Doctor Brinkerhoff had asked permission to bring his friend, and it would be so simple to give it. So easy to say: “Doctor, it would give me pleasure to meet your friend, Herr Kaufmann. Will you not bring him with you next Wednesday evening?” But, after all the years, all the sorrow that lay between them, would she wish Doctor Brinkerhoff to be there? Was it not also taking an unfair advantage of the Master, to send for him, and then suddenly confront him with his sweetheart of long ago? Margaret put the plan aside without further thought.
And Lynn—would she wish Lynn to bring Herr Kaufmann? Would she want her son to tell him that she was the woman he had loved in vain a quarter of a century ago? Margaret flushed crimson as she imagined the meeting. Lynn did not know that it was the Master—only that she had cared for someone whom she did not marry. Would she wish Lynn to stand by, surprised and perhaps troubled? Her heart answered no.

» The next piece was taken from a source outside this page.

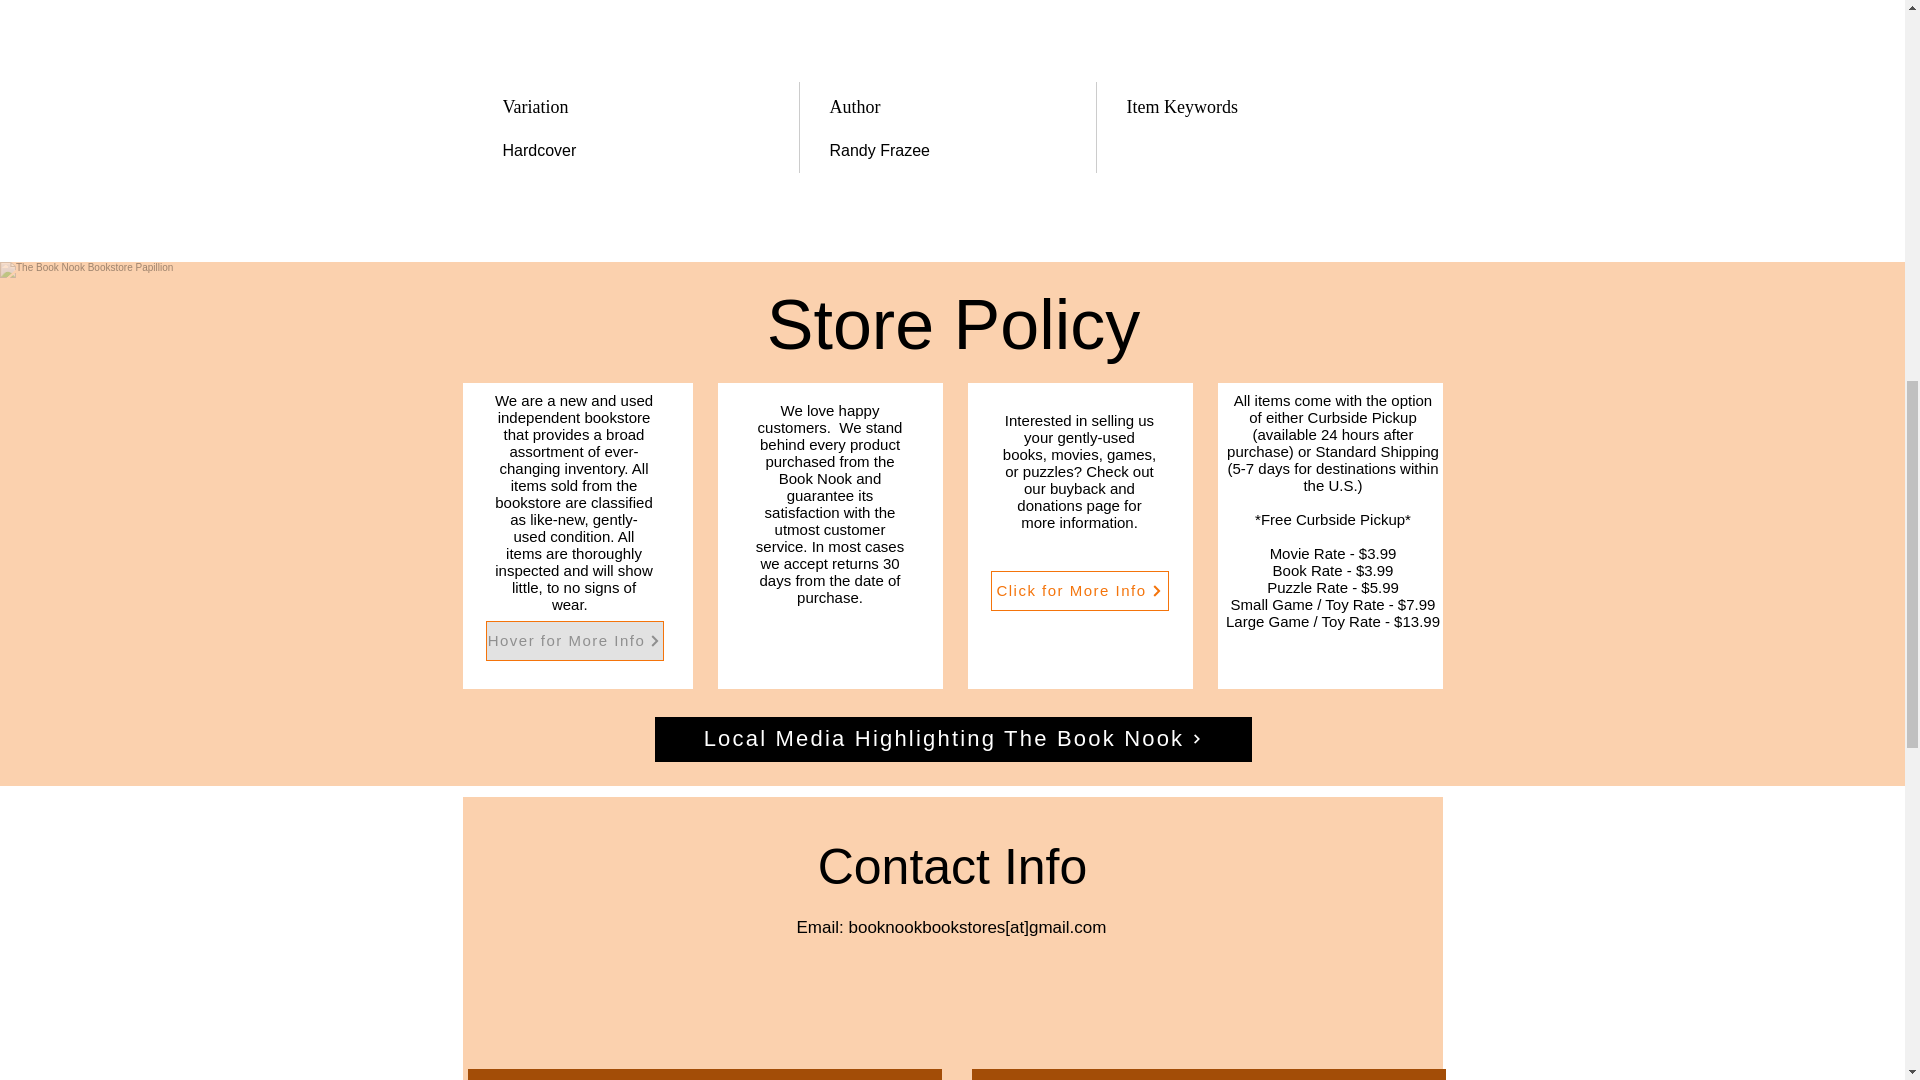  What do you see at coordinates (574, 640) in the screenshot?
I see `Hover for More Info` at bounding box center [574, 640].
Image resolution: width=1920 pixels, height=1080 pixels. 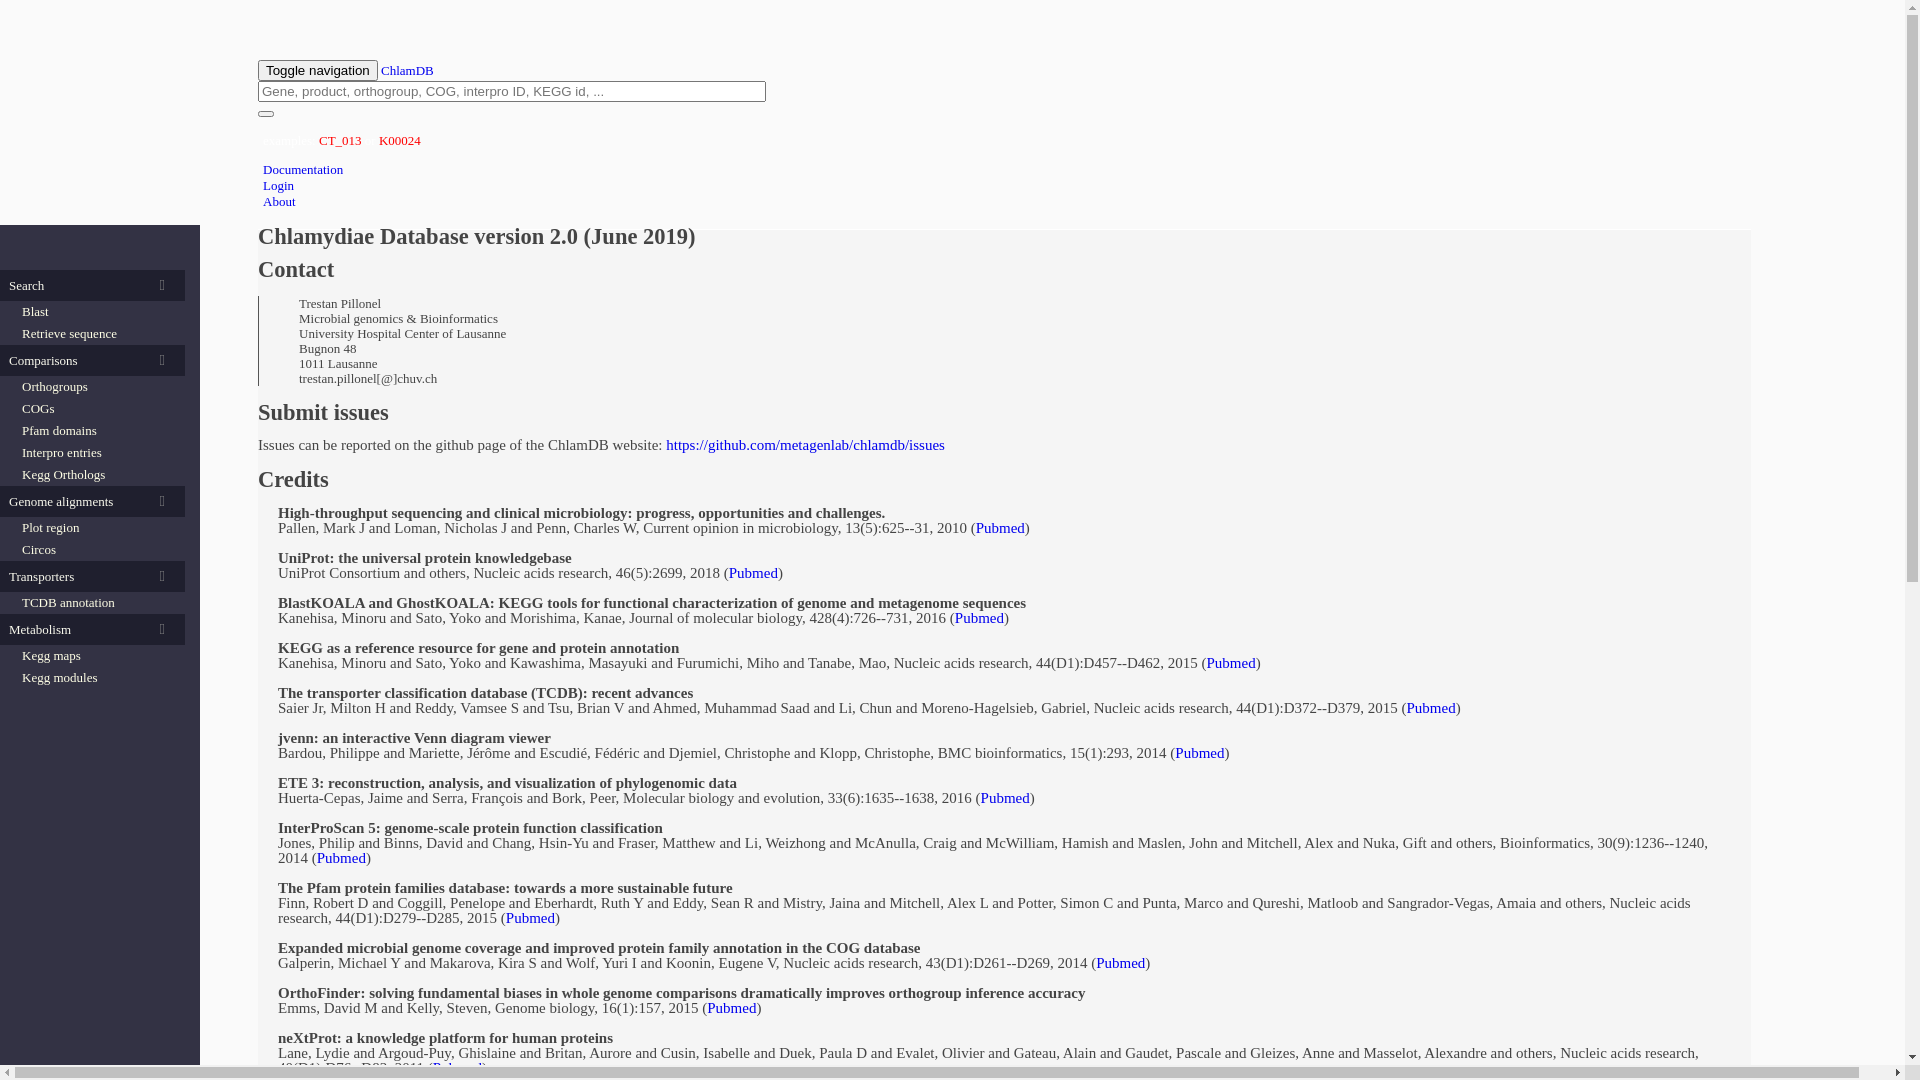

The note, too, would be an unfair advantage. He would not know “Margaret Irving,” and she could not well write that they had once loved each other. After all, she had only Doctor Brinkerhoff’s word for it, and he might be mistaken. Even the Master might be labouring under a delusion—might only think he cared.
The after-meetings are often pathetic, between those who have loved in youth. Circumstance parts two who vow undying devotion, and one, perhaps, remains faithful, while the other forgets. Sometimes, both marry elsewhere, each with the other’s image securely hidden in those secret chambers of the heart, which twilight and music serve best to open.
Time, that kindly magician, softens the harsh outlines, eliminates every defect, and, by his wondrous alchemy, transmutes the real to the ideal. Thus in one’s inmost soul is enshrined the old love, with countless other precious things.
Rue lies at the threshold, for Regret, like a sentinel, guards the door, and to enter, one must first make peace with Regret. The labyrinthine passages are hung with shining fabrics, woven of long-dead dreams. The floor is deeply hidden with rosemary, that homely, fragrant herb which means remembrance. The light is that of a stained-glass window, where the sun streams through many colours, and illumines the utmost recesses with a rainbow gleam.
Costly vessels are there, holding Heart’s Desire, which must wait for its fulfilment until immortal dawn. Heart’s Belief is in a chest, laid away with lavender, but the lock is rusty and does not readily yield. Heart’s Love, sweet with spikenard, waits near the door, so eager to pass the threshold, where stands Regret!
Memory’s jewels are there, in many a casket of cunning workmanship, where the dust never lies. Emeralds made of the “green pastures and the still waters”; sapphires that were born of sun and sea. Topazes of the golden glow that comes after a rain; diamonds of the white light of noon. Rubies that have stolen their colour from the warm blood of the heart, gladly giving its deepest love. Amethysts made of dead violets, still hinting that perishable fragrance which, perhaps, like a single precious drop, still lives within, forever out of the reach of decay. Opals made from changeful flame, of irised fancies that lived but for the space of a thought, then passed away. Linked together by a thousand perfect moments, these jewels of Memory wait for the quiet hour when one’s fingers lift them from their hiding-place, and one’s eyes, forgetting tears, shine with the old joy.
The petals of crimson roses, long since crushed and dead, rustle softly from the shadow when the door of the secret chamber opens. Melodies start from the silence and breathe the haunting measures of some lost song. Letters, ragged and worn, with the tint of old ivory upon their eloquent pages, whisper still: “I love you,” though the hand that penned the tender message has long since been folded, with its mate, upon the quiet heart.